§ BRIEF:
Could you copy out every one of the following records word for word, with no changes?

[START STORED ROWS]

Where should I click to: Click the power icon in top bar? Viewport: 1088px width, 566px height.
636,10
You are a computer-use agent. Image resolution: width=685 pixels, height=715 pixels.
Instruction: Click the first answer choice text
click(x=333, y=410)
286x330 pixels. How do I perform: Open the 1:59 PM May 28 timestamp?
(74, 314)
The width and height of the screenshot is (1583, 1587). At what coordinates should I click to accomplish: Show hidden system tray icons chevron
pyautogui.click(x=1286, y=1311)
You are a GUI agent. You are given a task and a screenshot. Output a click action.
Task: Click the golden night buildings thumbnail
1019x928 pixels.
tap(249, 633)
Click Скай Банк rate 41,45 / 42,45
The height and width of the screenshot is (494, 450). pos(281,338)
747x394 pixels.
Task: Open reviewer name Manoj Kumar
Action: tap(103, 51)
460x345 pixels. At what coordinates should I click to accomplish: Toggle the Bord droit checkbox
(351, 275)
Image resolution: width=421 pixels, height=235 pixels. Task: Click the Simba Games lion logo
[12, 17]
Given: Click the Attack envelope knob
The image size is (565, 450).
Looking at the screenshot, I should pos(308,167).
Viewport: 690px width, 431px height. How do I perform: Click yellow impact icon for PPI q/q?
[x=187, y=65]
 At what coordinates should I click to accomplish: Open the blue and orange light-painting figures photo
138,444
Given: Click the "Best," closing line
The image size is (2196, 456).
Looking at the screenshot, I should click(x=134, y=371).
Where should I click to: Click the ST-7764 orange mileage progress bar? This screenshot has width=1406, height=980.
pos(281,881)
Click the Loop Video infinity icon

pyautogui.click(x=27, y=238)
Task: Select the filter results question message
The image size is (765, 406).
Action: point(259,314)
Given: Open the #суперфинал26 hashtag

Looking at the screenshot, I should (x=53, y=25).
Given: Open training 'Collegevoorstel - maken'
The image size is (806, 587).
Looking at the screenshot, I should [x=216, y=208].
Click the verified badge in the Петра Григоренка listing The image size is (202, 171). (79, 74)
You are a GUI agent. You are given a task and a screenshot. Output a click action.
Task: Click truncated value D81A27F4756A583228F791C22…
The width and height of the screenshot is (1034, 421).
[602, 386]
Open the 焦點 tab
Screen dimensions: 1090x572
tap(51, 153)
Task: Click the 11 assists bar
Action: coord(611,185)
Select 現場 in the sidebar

[END STORED ROWS]

§ FINISHED TASK:
Where should I click to: Click the power icon in top bar? Viewport: 1088px width, 566px height.
636,10
You are a computer-use agent. Image resolution: width=685 pixels, height=715 pixels.
Instruction: Click the first answer choice text
click(x=333, y=410)
286x330 pixels. How do I perform: Open the 1:59 PM May 28 timestamp?
(74, 314)
The width and height of the screenshot is (1583, 1587). At what coordinates should I click to accomplish: Show hidden system tray icons chevron
pyautogui.click(x=1286, y=1311)
You are a GUI agent. You are given a task and a screenshot. Output a click action.
Task: Click the golden night buildings thumbnail
1019x928 pixels.
tap(249, 633)
Click Скай Банк rate 41,45 / 42,45
The height and width of the screenshot is (494, 450). pos(281,338)
747x394 pixels.
Task: Open reviewer name Manoj Kumar
Action: tap(103, 51)
460x345 pixels. At what coordinates should I click to accomplish: Toggle the Bord droit checkbox
(351, 275)
Image resolution: width=421 pixels, height=235 pixels. Task: Click the Simba Games lion logo
[12, 17]
Given: Click the Attack envelope knob
The image size is (565, 450).
Looking at the screenshot, I should pos(308,167).
Viewport: 690px width, 431px height. How do I perform: Click yellow impact icon for PPI q/q?
[x=187, y=65]
 At what coordinates should I click to accomplish: Open the blue and orange light-painting figures photo
138,444
Given: Click the "Best," closing line
The image size is (2196, 456).
Looking at the screenshot, I should click(x=134, y=371).
Where should I click to: Click the ST-7764 orange mileage progress bar? This screenshot has width=1406, height=980.
pos(281,881)
Click the Loop Video infinity icon

pyautogui.click(x=27, y=238)
Task: Select the filter results question message
The image size is (765, 406).
Action: point(259,314)
Given: Open the #суперфинал26 hashtag

Looking at the screenshot, I should (x=53, y=25).
Given: Open training 'Collegevoorstel - maken'
The image size is (806, 587).
Looking at the screenshot, I should [x=216, y=208].
Click the verified badge in the Петра Григоренка listing The image size is (202, 171). (79, 74)
You are a GUI agent. You are given a task and a screenshot. Output a click action.
Task: Click truncated value D81A27F4756A583228F791C22…
The width and height of the screenshot is (1034, 421).
[602, 386]
Open the 焦點 tab
Screen dimensions: 1090x572
tap(51, 153)
Task: Click the 11 assists bar
Action: coord(611,185)
Select 現場 in the sidebar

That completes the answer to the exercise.